Dr. Leana Wen is the Baltimore City Health Commissioner. She states: “Because we are in a public health crisis we need every tool in our toolbox, and requiring the use of PDMPs is an important tool.” Wen further acknowledges that PDMPs could be made easier to use and echoes opposing physicians’ complaints about their incompleteness. Because they typically require a healthcare provider to log onto a system other than an electronic health record one, there’s the potential for data not transferring from one state to the other, leaving gaps in information. Wen believes a single, nationwide PDMP would fix that problem. She’s not alone in that belief. Many have expressed support for a national PDMP.

“We have this national problem and in my mind we have the means for a national solution,” says Tom Bizarro, vice president of health policy and industry relations for the health data firm First Databank. “But we’re still dependent on these individual state programs.”

Despite Gary Mendell’s disappointment in CARA’s final stipulation, he does not believe a national PDMP is the answer. “The technology is already built in the states,” he says. “Within two years every state in our nation can, with highly efficient PDMPs, share data with all 50 states and equally important, have control at the state level that foster innovation that would otherwise be stifled.”
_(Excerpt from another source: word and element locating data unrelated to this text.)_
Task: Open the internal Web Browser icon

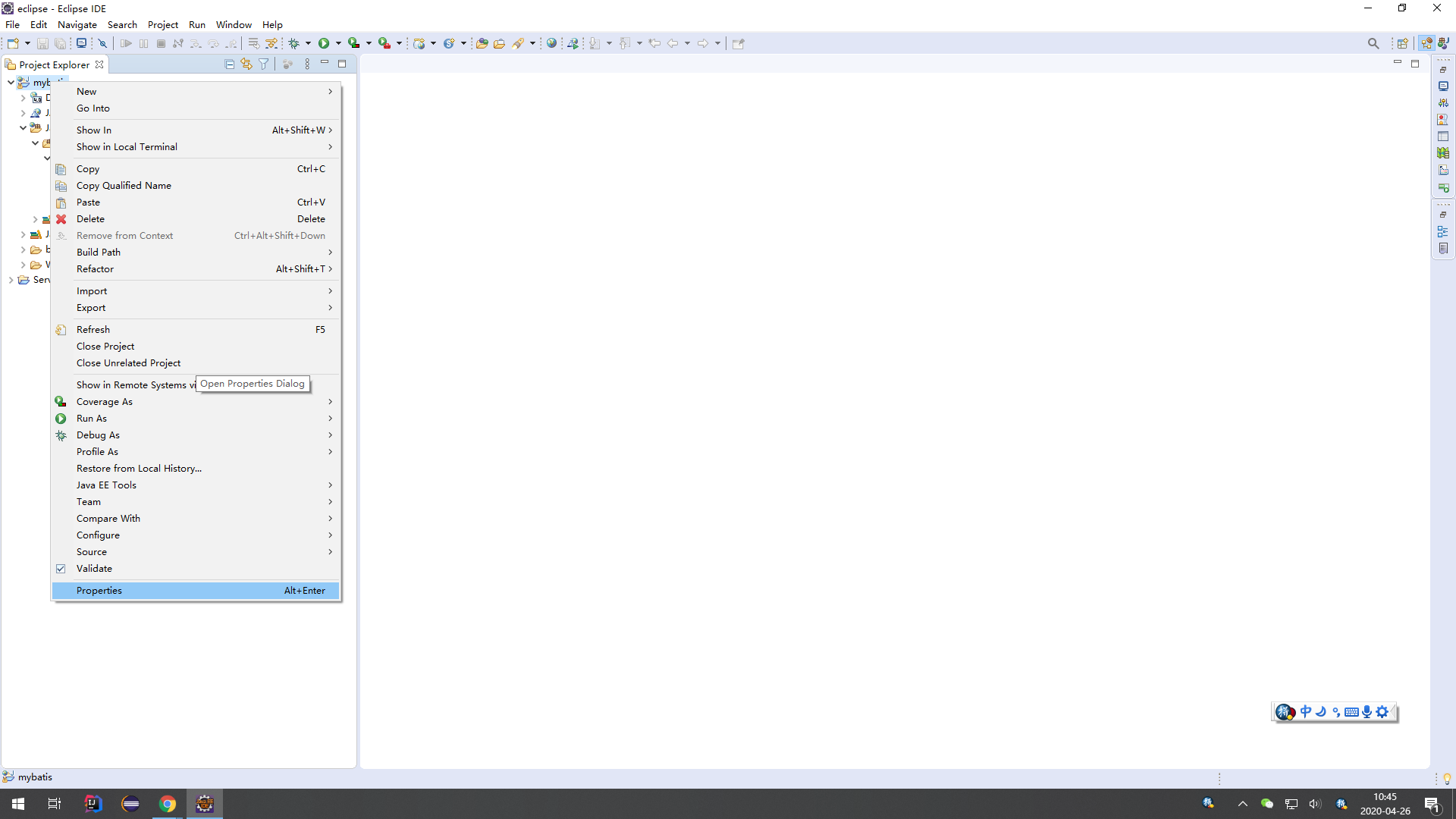Action: click(x=552, y=43)
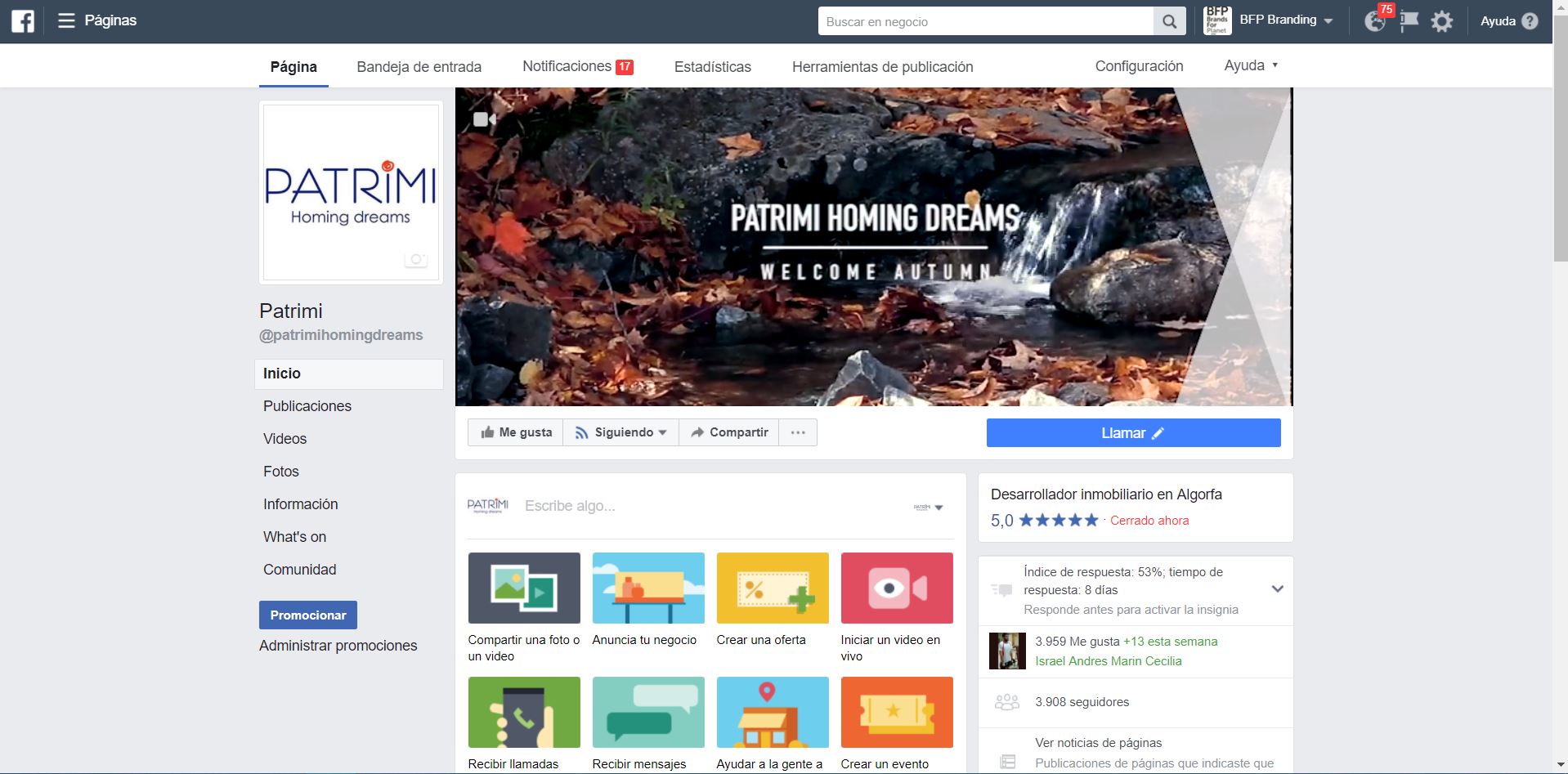The width and height of the screenshot is (1568, 774).
Task: Open the Ayuda dropdown in page tabs
Action: [1250, 65]
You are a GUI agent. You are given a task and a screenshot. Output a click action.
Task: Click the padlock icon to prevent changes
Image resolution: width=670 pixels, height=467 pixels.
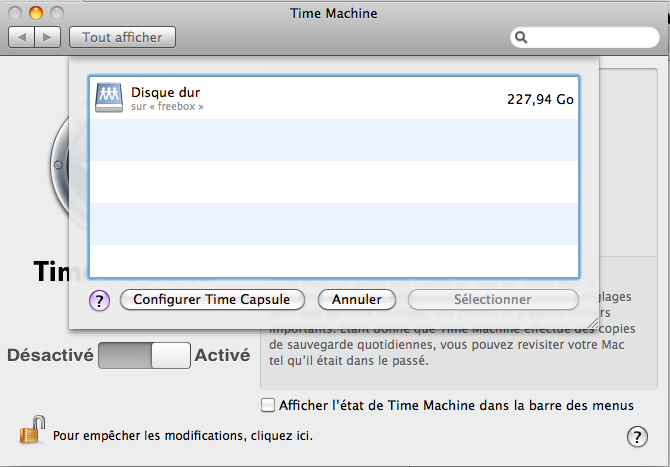tap(31, 432)
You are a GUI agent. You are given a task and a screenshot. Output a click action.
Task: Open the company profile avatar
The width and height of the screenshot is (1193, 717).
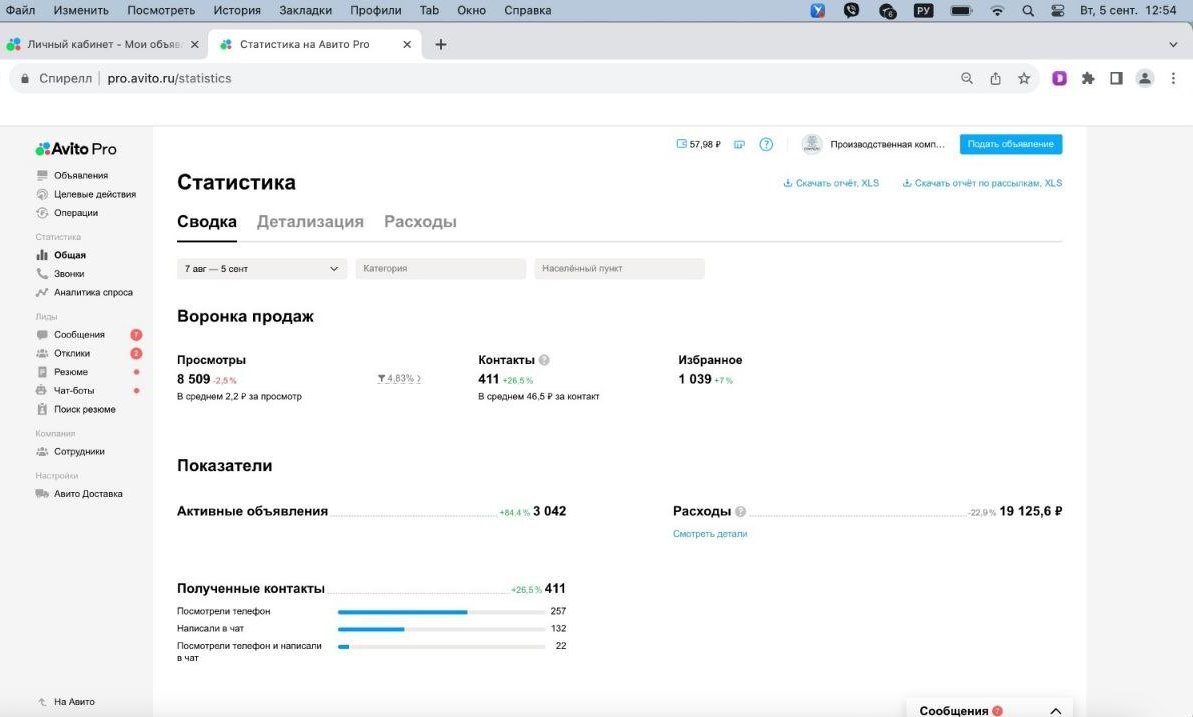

Though CARA has passed, the PDMP book certainly isn’t shut at this point. Just after the bill was adopted, Senators Joe Manchin (D-W.Va.), Amy Klobuchar (D-Minn.) and Angus King (I-Maine) introduced a bill that would bolster state PDMPs by requiring drug dispensers in states receiving federal funding to notify their program within 24 hours of prescribing a controlled substance. Further, to boost information-gathering and accuracy of information, states would be required to make PDMP data accessible in an intrastate system. Under the proposed bill, states would also be required to inform prescribers in the event of a patient potentially abusing opioids according to PDMP data. And physicians would have to check with a PDMP before writing a prescription for opioids.

A report by Shatterproof last spring showed that physicians utilized PDMPs far less in states where referencing it was voluntary—under 15% of the time when prescribing an opioid medication. The American Medical Association (AMA) encourages “the voluntary use of state-based prescription drug monitoring programs (PDMP) when clinically appropriate.”

To date, there are twenty-two states that require their providers to reference PDMPs before writing a prescription for a drug that comes with a high risk of dependency.